● **What this task involves**: Could you copy exactly the line that contains "Where should I click to: Click the orange" and every line after it to the end of the records, and nothing more?

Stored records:
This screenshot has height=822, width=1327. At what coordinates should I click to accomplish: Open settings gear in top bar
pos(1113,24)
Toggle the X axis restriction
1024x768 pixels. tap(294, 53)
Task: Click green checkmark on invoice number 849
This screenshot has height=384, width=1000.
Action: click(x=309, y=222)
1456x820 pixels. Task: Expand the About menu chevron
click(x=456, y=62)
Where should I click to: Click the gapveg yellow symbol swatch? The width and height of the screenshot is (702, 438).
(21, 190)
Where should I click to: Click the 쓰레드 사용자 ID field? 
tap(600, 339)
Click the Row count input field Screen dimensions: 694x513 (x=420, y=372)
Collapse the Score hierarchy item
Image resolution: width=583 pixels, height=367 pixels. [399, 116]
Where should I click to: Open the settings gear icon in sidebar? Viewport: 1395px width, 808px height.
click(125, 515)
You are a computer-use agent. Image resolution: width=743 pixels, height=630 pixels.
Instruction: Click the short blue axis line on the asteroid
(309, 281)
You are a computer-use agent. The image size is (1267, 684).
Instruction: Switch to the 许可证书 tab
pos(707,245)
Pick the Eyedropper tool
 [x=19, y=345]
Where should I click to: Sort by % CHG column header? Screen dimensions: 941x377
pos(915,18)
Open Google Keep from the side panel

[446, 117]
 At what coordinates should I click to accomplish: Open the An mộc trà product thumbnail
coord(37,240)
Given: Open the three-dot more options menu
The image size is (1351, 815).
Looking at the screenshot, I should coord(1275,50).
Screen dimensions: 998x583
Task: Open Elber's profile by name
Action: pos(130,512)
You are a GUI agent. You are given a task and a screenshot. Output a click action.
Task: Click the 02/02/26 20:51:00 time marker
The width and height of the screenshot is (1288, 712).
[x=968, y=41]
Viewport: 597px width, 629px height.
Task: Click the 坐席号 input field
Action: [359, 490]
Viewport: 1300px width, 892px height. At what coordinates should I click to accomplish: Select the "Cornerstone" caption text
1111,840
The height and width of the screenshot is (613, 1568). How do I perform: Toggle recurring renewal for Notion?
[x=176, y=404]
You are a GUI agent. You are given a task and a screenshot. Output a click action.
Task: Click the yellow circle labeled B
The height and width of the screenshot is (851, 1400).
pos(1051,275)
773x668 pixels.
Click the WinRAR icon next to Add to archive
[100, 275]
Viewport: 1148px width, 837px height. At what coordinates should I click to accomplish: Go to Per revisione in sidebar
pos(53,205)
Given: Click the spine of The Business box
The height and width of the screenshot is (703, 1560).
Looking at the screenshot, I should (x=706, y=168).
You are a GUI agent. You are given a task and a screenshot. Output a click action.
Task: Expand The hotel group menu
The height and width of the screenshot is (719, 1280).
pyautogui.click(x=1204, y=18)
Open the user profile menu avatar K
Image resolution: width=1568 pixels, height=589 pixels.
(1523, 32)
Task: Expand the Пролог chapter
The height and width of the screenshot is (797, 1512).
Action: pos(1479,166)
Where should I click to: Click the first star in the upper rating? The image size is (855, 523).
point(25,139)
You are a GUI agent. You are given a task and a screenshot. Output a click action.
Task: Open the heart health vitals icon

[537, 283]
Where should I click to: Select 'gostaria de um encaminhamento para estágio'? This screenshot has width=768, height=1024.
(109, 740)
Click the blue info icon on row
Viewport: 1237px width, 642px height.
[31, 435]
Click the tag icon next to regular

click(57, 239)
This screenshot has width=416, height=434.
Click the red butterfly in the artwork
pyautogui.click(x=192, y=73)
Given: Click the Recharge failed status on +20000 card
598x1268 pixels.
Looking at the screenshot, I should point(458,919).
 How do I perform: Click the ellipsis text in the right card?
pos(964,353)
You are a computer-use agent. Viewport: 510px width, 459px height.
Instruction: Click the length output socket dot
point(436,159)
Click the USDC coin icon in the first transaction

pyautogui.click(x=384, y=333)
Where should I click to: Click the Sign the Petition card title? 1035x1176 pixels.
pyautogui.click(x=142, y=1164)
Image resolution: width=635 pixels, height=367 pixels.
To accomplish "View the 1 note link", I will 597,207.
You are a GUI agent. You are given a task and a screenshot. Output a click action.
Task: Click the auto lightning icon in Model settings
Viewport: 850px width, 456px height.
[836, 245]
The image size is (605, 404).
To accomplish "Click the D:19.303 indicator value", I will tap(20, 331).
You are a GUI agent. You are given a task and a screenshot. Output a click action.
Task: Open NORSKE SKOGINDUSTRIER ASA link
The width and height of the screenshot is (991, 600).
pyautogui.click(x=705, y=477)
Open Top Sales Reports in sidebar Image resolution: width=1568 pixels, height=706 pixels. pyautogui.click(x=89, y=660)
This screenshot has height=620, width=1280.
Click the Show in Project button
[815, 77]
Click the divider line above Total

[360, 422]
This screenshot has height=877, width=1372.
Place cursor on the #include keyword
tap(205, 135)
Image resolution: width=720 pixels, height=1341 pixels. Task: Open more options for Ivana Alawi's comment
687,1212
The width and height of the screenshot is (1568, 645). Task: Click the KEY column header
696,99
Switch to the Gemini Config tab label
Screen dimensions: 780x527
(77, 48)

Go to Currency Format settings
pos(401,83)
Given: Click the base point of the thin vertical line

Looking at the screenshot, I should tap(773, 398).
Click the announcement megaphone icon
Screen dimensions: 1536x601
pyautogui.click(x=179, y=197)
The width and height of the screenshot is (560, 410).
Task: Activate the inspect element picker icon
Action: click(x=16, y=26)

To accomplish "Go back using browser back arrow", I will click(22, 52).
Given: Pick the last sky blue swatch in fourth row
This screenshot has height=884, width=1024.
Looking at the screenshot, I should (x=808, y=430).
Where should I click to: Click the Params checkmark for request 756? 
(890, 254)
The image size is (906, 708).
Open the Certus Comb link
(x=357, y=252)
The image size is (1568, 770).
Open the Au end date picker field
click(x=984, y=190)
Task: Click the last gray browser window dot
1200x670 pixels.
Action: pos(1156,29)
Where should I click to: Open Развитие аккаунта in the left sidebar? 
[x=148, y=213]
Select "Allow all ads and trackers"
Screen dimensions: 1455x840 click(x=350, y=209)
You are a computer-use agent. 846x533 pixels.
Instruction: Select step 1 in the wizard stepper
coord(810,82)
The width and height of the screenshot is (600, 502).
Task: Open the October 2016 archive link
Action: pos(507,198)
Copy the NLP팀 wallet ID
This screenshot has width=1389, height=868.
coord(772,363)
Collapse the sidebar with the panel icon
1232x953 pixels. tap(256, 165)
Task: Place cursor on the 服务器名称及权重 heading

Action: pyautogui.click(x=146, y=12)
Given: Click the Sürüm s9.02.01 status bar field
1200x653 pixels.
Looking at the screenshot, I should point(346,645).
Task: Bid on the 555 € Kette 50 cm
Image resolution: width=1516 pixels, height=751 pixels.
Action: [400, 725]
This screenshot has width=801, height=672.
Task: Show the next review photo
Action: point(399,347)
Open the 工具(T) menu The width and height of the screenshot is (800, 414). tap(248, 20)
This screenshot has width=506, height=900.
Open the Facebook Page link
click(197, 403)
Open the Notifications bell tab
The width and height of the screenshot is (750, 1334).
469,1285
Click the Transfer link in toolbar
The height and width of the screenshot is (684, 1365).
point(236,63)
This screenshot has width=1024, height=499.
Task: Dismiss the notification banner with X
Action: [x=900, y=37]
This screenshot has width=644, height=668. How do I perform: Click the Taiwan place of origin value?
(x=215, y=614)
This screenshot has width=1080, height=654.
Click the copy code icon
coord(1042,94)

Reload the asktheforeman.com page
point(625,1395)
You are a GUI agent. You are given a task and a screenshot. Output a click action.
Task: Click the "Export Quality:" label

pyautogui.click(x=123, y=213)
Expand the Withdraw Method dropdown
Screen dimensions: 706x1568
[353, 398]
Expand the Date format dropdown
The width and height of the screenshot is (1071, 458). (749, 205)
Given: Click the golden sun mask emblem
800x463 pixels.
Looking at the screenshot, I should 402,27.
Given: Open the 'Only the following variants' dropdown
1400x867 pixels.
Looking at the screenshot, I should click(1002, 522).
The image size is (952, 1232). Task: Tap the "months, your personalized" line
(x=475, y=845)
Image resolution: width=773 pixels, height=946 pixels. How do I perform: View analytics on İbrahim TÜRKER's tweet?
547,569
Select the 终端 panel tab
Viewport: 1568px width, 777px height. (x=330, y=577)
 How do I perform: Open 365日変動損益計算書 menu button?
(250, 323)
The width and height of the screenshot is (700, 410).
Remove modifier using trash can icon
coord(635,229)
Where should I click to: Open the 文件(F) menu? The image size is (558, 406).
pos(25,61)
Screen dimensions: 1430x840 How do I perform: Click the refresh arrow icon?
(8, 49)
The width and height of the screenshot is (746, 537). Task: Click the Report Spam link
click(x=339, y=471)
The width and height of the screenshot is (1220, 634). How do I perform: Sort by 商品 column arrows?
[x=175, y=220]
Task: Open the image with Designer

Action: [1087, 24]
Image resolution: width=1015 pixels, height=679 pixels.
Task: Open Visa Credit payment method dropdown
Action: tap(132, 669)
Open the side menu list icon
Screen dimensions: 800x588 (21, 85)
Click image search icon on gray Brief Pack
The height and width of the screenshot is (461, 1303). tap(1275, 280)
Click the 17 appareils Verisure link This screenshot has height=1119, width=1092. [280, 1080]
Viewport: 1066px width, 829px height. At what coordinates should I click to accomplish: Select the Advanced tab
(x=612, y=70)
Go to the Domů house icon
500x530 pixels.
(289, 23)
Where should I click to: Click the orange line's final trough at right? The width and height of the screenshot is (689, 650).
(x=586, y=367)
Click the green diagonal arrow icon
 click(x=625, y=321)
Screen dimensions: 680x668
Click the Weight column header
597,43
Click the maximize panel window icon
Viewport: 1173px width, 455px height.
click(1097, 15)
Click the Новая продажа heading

● **Answer box**:
Where should I click to: Click the orange line's final trough at right? The width and height of the screenshot is (689, 650).
(x=586, y=367)
Click the green diagonal arrow icon
 click(x=625, y=321)
Screen dimensions: 680x668
Click the Weight column header
597,43
Click the maximize panel window icon
Viewport: 1173px width, 455px height.
click(1097, 15)
Click the Новая продажа heading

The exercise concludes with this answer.